Of course, the irony of the ridiculous idea that Columbus caused the Little Ice Age is that, until it became utterly crazy for anybody to deny natural variation and to continue to insist upon the hockey-stick theory of climate change (that global temperature had been constant for more than a thousand years but, with the start of the Industrial Revolution, has been trending up), the AGWers were claiming there was no Little Ice Age, that the fall in temperature that was recorded by Europeans at that time was merely a local phenomenon.
The hockey stick, we now know, was constructed by so-called scientists who fudged the numbers. Oh, not that what they did was an ethical violation, said the faculty at Penn State University, as fudging the numbers must be AOK among leftists.

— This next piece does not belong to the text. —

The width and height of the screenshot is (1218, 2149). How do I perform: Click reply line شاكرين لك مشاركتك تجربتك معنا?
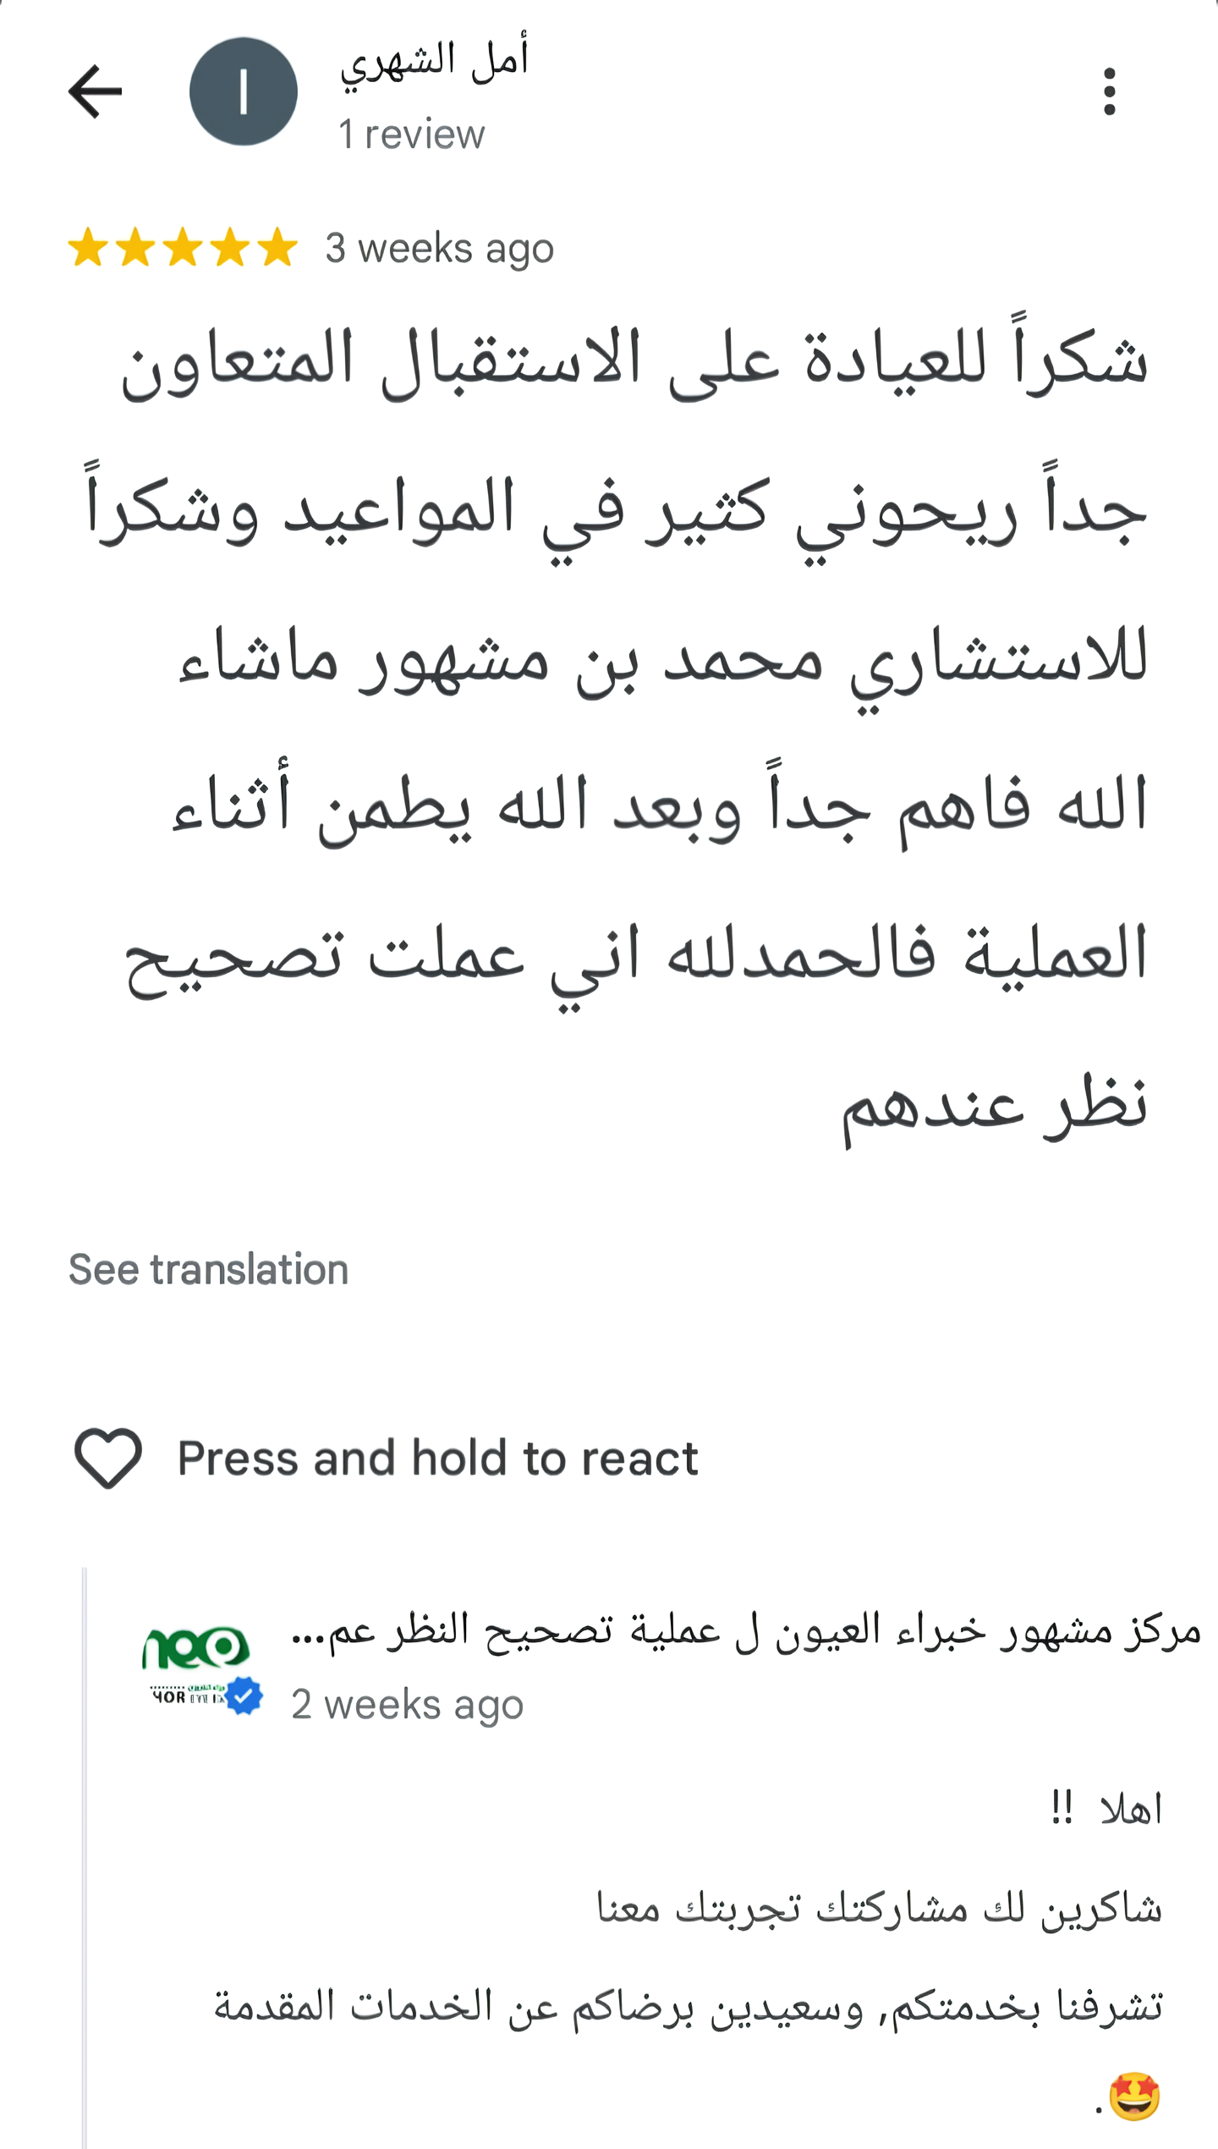pos(880,1909)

But long before we found out how the hockey stick got made, we were finding out from several dozen other proxies for temperature that temperatures around the world were fluctuating during the thousand years prior to the Industrial Revolution. So even if we never found out exactly how the hockey stick was constructed, we knew something was wrong with it.
The way the so-called scientists discovered that Christopher Columbus caused the Little Ice Age is this: they discovered charcoal remains suggesting that certain indigenous people cleared farm land by burning off trees. Well, duh?
Then (presuming that 90 million people subsisted on farms cleared by this method, and that those people died because of the Columbus plague) an area the size of California became reforested. This would have lowered global temperature by several degrees and resulted in the Little Ice Age.
Thus, the proof that Columbus started the Little Ice Age is based on the belief in the Columbus plague wiping out 90 million people combined with a belief that 90 million people lived on little, self-sufficient farms cleared by burning away trees, worked by stone tools, without the aid of work animals such as horses, and without coordination with others as would require roads, written language, marketplaces, and banking.
Just how totally ignorant of economics are these climatologists anyway?
Among the problems of the new theory that Christopher Columbus started the Little Ice Age is that, considering all the data that have not been held back by uncooperative so-called scientists, the cooling trend of which the Little Ice Age was the nadir started hundreds of years prior to the arrival of Columbus in the Americas, at the end of the Roman warm period. But, who knows, maybe the AGWers will figure out the reforestation of Europe after Rome was sacked by the Goths is what caused the cooling trend that culminated in the Little Ice Age.
On the other hand, perhaps we should simply accept the idea that Columbus caused the Little Ice Age. Then we could construct a few nuclear power plants so as to desalinate ocean water and pipe the desalinated water into the interior of Texas to irrigate desert land that totals in size to California. In this way, we could simply offset our continued use of fossil fuel, sucking the CO2 out of the atmosphere instead of trying not to release any more CO2 into it.